■ **Data records**:
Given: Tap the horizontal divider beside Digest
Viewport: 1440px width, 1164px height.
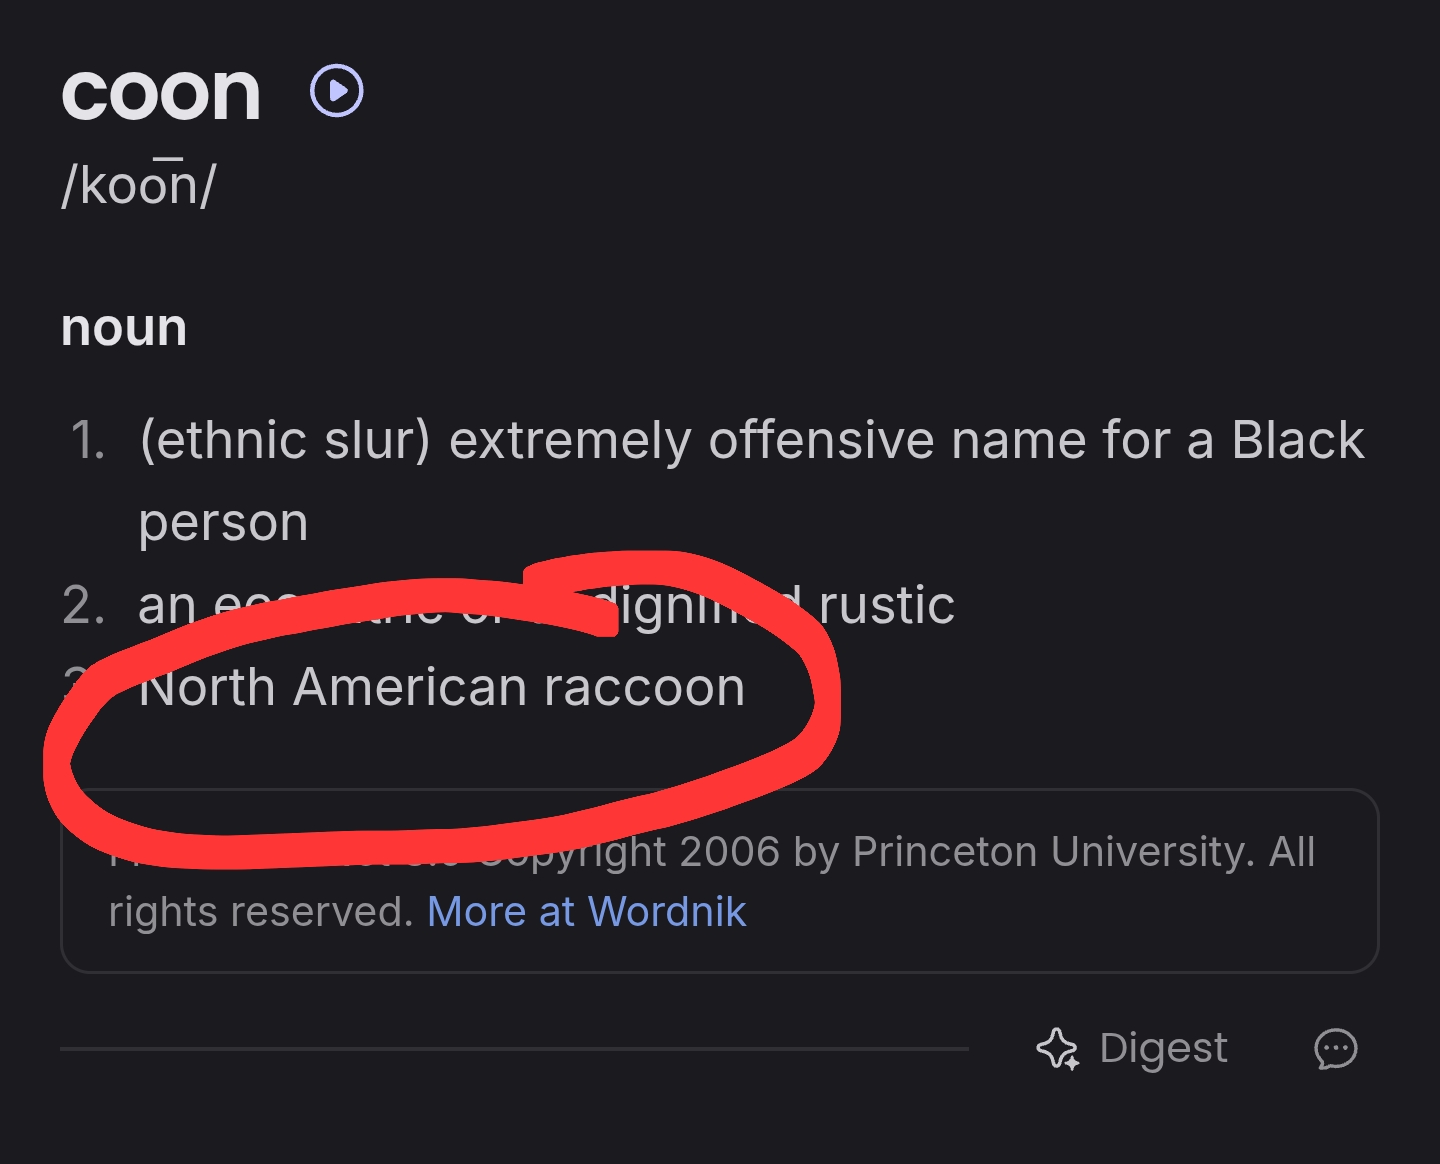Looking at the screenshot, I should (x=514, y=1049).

...

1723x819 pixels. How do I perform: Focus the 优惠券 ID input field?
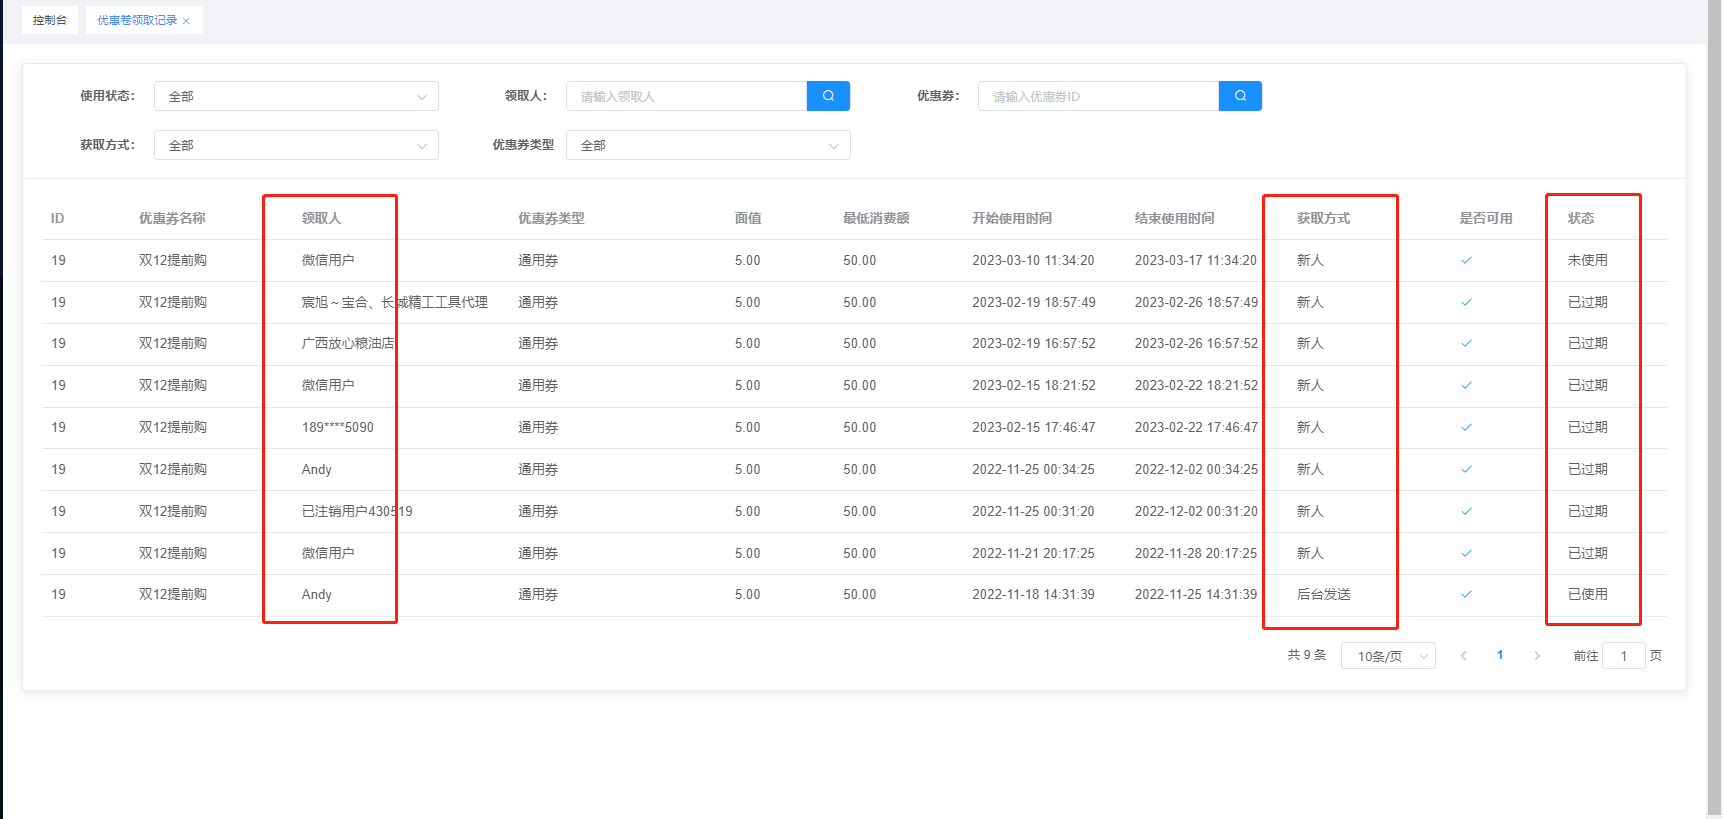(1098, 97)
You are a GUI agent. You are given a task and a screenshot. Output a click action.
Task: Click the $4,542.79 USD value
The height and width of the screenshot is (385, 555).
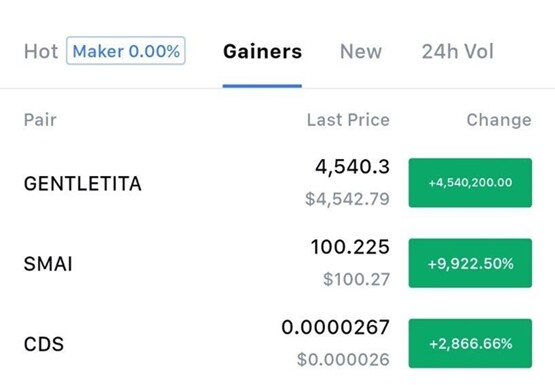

■ **What you have to do**: Reproduce word for word, with pictures dropped, only the part of the material above that opens with the line containing "1723x819 pixels. How" and closes with the line containing "The height and".

■ **Solution for this problem**:
1723x819 pixels. How do I perform: Focus the 优惠券 ID input field?
(1098, 97)
You are a GUI agent. You are given a task and a screenshot. Output a click action.
Task: Click the $4,542.79 USD value
The height and width of the screenshot is (385, 555).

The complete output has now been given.